Wahrscheinlich lautet auch deshalb die Standardempfehlung so vieler Trainer, Analytiker und Manager an ihre Burschen: "Geht raus auf den Platz und habt Spaß".

Wer jedoch in die Gesichter der größten Künstler dieser EM, von Iniesta, Pirlo, Xavi, Özil, Gerrard oder Ronaldo blickt, der sucht vergeblich nach einem Lächeln, ganz zu schweigen von einem Lachen. Ihr Spiel macht vielleicht den Zuschauern und Fans Freude, doch es scheint, nicht ihnen selbst. Iniestas Spielkunst etwa vereint technische Perfektion, Intuition und verinnerlichte Automatismen zu vollkommener Eleganz, aber seine Miene erzählt eine einzige große Passionsgeschichte, die erahnen lässt, welche Anstrengungen und Qualen damit verbunden sind, Fußball auf diesem Niveau zu beherrschen - "spielen" ist dafür der falsche Ausdruck, nur mehr eine Erinnerung an ein längst entschwundenes Damals.
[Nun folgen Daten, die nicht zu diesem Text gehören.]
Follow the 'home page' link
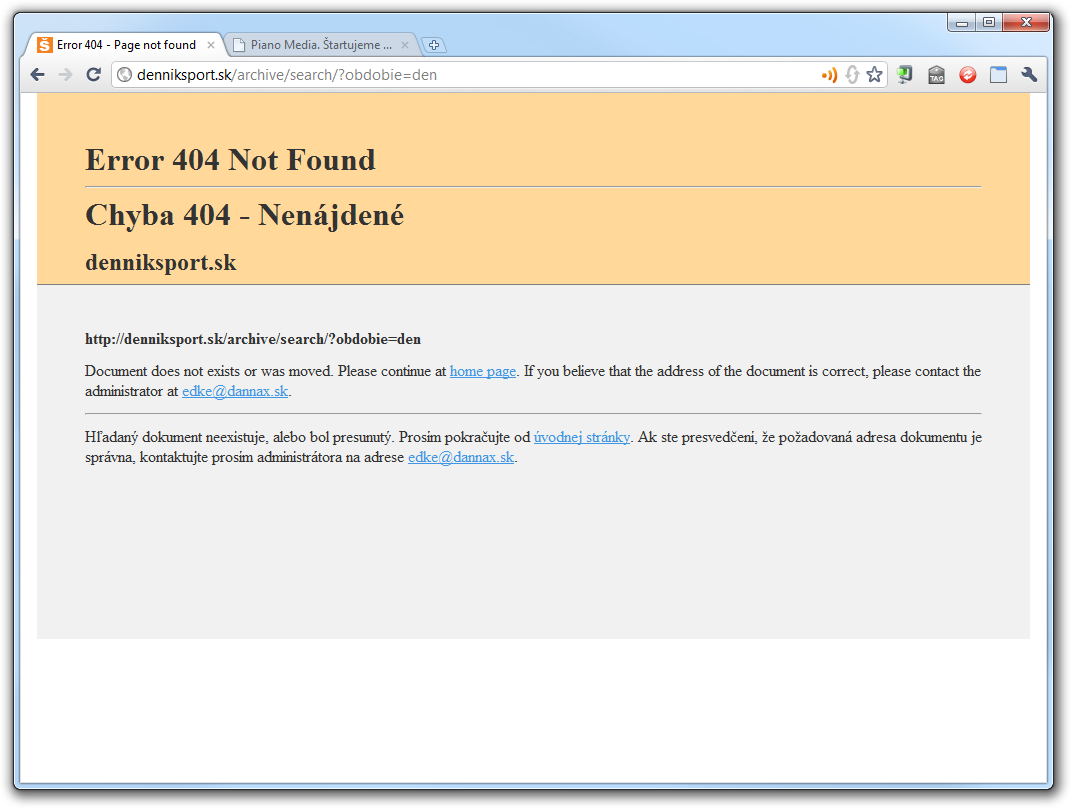Image resolution: width=1072 pixels, height=809 pixels. (x=483, y=372)
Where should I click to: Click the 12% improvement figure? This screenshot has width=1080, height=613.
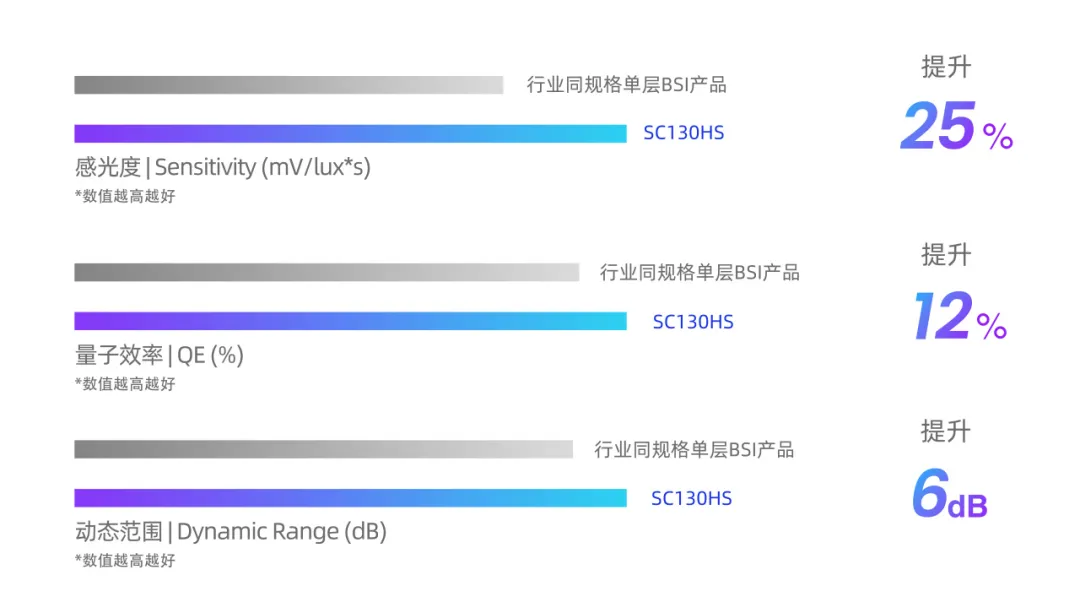coord(958,317)
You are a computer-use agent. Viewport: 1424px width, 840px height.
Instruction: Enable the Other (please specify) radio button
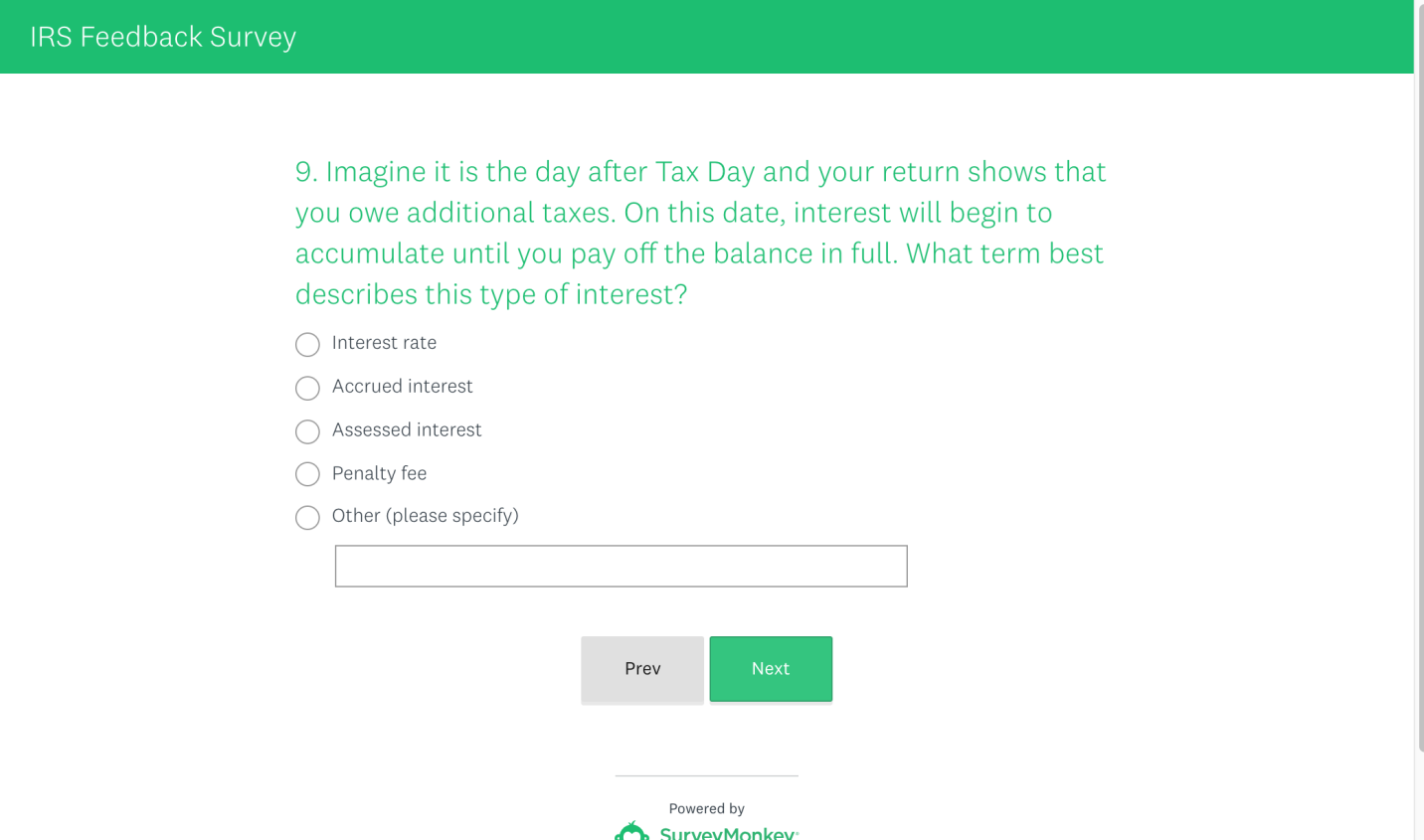pos(307,517)
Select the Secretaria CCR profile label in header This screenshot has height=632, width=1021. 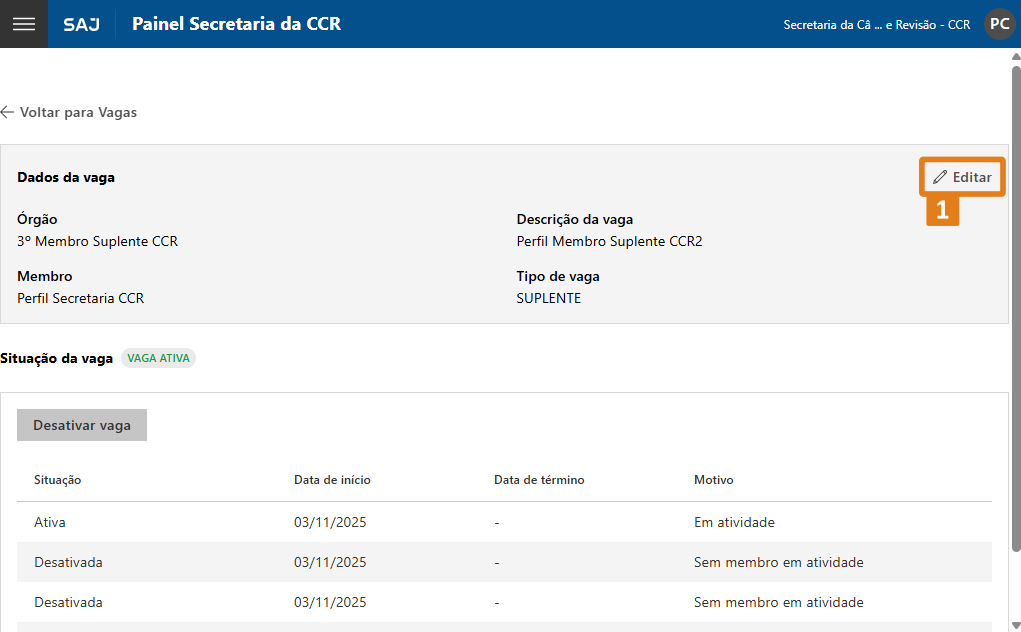(876, 24)
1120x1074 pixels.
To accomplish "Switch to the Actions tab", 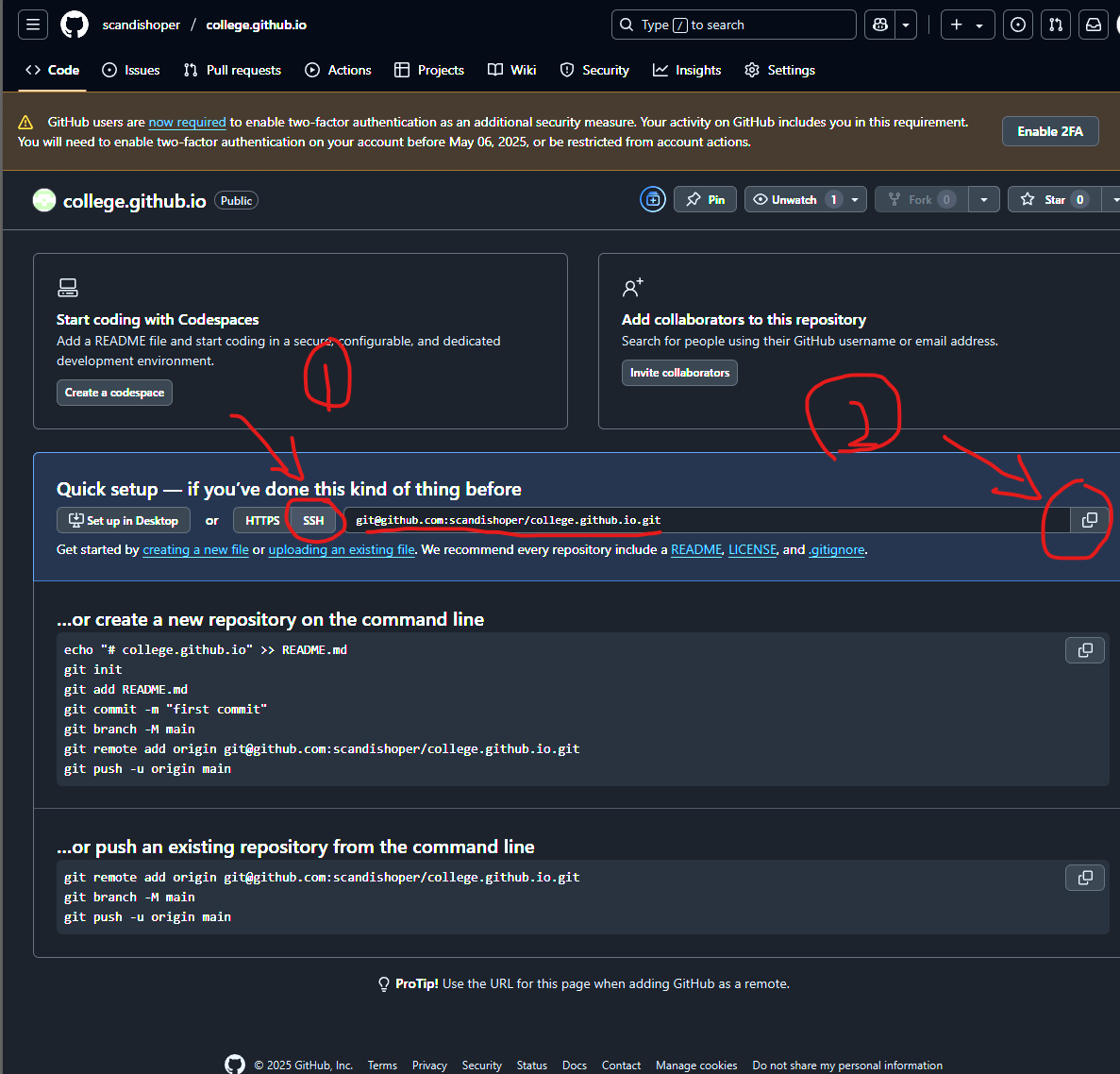I will click(338, 70).
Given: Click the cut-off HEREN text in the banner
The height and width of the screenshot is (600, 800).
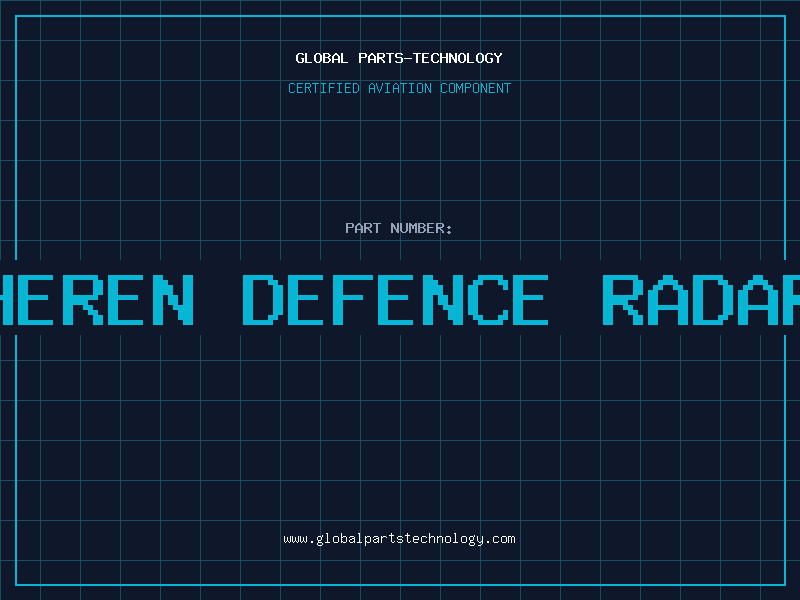Looking at the screenshot, I should point(95,300).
Zinédine Zidane, so hat es im Rückblick den Anschein, war vielleicht der erste große Traurige, der dem Spiel seinen Stempel aufzudrücken vermochte. Er eröffnete eine neue Ära, die dank technischer Brillanz, Dynamik und Eleganz dem Fußball seine bis heute gültige Form gegeben haben. Der Unterschied zum unwiderstehlichen Lachen in den Gesichtern von Roger Milla, dem brasilianischen Ronaldo oder von Maradona könnte nicht augenscheinlicher sein.

Unser Drang zu Perfektionierung hat aus Naturtalenten perfekte Fußballer gemacht; sie hat ein Spiel zum globalen Mega-Event aufgeblasen, von dem und mit dem Millionen Menschen leben und an dem Milliarden tatsächlich Freude haben.

Nur den Spielern selbst ist darob ihre Freude abhanden gekommen. Zumindest erzählen das ihre Gesichter während der Vorführung.